> **What you have to do**
Output, exactly as written, the lines of the data below from the one containing "This screenshot has width=1368, height=672." to the end.

== Segment start ==

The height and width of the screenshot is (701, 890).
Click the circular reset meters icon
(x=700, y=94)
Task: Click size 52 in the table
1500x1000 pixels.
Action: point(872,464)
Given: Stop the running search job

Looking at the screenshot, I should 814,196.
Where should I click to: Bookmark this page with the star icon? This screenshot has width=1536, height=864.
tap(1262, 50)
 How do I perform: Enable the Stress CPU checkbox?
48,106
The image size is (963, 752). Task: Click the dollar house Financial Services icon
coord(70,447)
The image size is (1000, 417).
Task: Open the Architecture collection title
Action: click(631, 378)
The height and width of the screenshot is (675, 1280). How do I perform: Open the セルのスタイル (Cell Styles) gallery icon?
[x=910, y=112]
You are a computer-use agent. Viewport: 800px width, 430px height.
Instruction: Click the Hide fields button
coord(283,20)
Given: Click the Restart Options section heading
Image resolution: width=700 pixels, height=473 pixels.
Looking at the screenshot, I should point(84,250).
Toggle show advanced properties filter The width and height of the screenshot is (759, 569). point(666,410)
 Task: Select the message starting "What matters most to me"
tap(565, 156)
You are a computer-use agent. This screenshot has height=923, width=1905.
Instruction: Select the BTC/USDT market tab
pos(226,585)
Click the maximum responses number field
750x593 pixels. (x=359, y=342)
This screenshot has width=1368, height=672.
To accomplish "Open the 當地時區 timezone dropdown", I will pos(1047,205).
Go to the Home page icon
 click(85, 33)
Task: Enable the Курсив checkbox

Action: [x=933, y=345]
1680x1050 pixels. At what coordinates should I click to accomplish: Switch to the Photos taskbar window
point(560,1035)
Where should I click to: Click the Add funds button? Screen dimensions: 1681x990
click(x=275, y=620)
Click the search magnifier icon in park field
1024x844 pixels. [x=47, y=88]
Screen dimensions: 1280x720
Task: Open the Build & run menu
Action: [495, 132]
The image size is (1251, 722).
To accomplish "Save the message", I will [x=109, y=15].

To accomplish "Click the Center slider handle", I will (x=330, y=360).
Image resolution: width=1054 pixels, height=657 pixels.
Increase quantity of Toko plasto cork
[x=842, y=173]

== Segment end ==

> **Solution below**
This screenshot has width=1368, height=672.
To accomplish "Open the 當地時區 timezone dropdown", I will pos(1047,205).
Go to the Home page icon
 click(85, 33)
Task: Enable the Курсив checkbox

Action: [x=933, y=345]
1680x1050 pixels. At what coordinates should I click to accomplish: Switch to the Photos taskbar window
point(560,1035)
Where should I click to: Click the Add funds button? Screen dimensions: 1681x990
click(x=275, y=620)
Click the search magnifier icon in park field
1024x844 pixels. [x=47, y=88]
Screen dimensions: 1280x720
Task: Open the Build & run menu
Action: [495, 132]
The image size is (1251, 722).
To accomplish "Save the message", I will [x=109, y=15].

To accomplish "Click the Center slider handle", I will (x=330, y=360).
Image resolution: width=1054 pixels, height=657 pixels.
Increase quantity of Toko plasto cork
[x=842, y=173]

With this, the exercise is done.